Kaum drei Monate nach seiner Eröffnung steckt das Luxusseniorenprojekt „Vilvif“ im Hamburger Westfield Überseequartier in ernsten Schwierigkeiten. Der Betreiber des Hauses, die SWS Sophienhaus Wohnbetreuungs und Servicegesellschaft, hat beim Amtsgericht Berlin-Charlottenburg die Eröffnung eines Insolvenzverfahrens beantragt. Das Gericht reagierte prompt und setzte Florian Linkert von der Kanzlei BBL Brockdorff als vorläufigen Verwalter ein.
Das Unternehmen betreibt insgesamt vier Seniorenresidenzen. Die Standorte verteilen sich auf Berlin, Hamburg und Ahrensburg. Rund 550 Bewohner sind von der Zahlungsunfähigkeit ihres Hausanbieters betroffen.
Das erst im Dezember 2024 eröffnete Vilvif richtet sich an wohlhabende Senioren. Die Anlage bietet 182 barrierefreie Wohnungen. Eine Vierzimmerwohnung mit knapp 120 Quadratmetern schlägt monatlich mit mehr als 6.200 Euro zu Buche.
Für die Bewohner aller vier Häuser ändert sich dem Vernehmen nach zunächst wenig. Miet und Serviceverträge behalten ihre Gültigkeit. Allerdings fließen Mietzahlungen, Betriebskosten und Servicepauschalen künftig nicht mehr an das Unternehmen, sondern direkt auf ein Konto des Insolvenzverwalters.
Linkert zeigte sich zuversichtlich, was die Fortführung des laufenden Betriebs betrifft. „Wir werden den Geschäftsbetrieb nahtlos fortführen“, erklärte er.

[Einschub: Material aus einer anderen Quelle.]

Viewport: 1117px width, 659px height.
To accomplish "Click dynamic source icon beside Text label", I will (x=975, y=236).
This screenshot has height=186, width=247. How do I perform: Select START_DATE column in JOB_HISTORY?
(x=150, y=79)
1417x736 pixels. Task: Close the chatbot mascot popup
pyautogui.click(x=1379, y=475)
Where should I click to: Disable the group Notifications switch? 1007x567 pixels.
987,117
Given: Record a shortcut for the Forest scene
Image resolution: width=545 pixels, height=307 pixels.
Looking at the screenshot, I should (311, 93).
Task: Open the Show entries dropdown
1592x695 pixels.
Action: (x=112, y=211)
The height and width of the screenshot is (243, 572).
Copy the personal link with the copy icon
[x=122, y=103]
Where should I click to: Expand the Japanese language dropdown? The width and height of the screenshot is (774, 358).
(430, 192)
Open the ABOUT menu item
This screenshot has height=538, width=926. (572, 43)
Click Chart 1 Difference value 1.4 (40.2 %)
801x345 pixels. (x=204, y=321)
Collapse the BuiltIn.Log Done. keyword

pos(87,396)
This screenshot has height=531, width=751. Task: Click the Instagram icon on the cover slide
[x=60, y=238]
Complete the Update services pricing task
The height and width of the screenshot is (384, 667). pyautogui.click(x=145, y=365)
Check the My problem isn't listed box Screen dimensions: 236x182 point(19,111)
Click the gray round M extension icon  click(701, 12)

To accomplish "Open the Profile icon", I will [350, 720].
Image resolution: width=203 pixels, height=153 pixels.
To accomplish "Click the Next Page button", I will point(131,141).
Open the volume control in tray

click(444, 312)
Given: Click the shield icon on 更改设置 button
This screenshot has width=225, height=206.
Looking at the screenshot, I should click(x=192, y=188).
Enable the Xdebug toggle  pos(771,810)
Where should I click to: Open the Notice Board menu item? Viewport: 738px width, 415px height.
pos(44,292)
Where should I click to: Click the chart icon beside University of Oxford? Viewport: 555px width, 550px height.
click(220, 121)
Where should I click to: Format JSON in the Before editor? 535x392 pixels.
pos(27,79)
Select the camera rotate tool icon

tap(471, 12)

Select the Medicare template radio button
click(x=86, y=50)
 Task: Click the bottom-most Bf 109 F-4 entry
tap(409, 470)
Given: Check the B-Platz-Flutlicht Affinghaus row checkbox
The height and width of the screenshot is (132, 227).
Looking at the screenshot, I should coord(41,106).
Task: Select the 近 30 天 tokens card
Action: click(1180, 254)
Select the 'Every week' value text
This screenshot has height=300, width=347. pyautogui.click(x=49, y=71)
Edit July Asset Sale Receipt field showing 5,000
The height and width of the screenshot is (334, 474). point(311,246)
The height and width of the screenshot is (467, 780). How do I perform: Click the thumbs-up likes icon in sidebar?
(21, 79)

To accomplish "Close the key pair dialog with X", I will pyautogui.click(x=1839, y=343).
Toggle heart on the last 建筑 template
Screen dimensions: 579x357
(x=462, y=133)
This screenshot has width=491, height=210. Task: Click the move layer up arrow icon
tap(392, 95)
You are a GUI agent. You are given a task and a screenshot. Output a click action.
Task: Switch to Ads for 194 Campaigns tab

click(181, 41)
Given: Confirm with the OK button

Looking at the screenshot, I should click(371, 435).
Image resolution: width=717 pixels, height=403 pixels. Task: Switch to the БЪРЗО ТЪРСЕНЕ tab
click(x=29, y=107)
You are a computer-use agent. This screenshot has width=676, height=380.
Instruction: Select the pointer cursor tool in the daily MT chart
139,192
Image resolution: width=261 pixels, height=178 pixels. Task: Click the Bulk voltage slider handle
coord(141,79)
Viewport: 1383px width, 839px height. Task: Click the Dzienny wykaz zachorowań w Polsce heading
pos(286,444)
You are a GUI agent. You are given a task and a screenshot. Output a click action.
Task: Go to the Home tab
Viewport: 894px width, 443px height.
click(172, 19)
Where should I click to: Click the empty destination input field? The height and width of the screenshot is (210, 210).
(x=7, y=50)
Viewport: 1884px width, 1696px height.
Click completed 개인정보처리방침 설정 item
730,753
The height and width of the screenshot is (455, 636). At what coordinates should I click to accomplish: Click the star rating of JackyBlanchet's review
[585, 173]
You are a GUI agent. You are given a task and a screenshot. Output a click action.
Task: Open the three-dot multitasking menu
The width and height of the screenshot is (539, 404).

Die Gehälter der 50 Beschäftigten sind durch das gesetzliche Insolvenzgeld für drei Monate abgesichert. Linkert sieht darin eine solide Grundlage für eine mögliche Sanierung des Unternehmens.
Wie es nach dieser Übergangsphase weitergeht, bleibt offen. Eine Sprecherin der Kanzlei ließ Fragen zur Zukunft der Standorte unbeantwortet. Es sei noch zu früh für belastbare Aussagen über die längerfristige Perspektive, hieß es lediglich.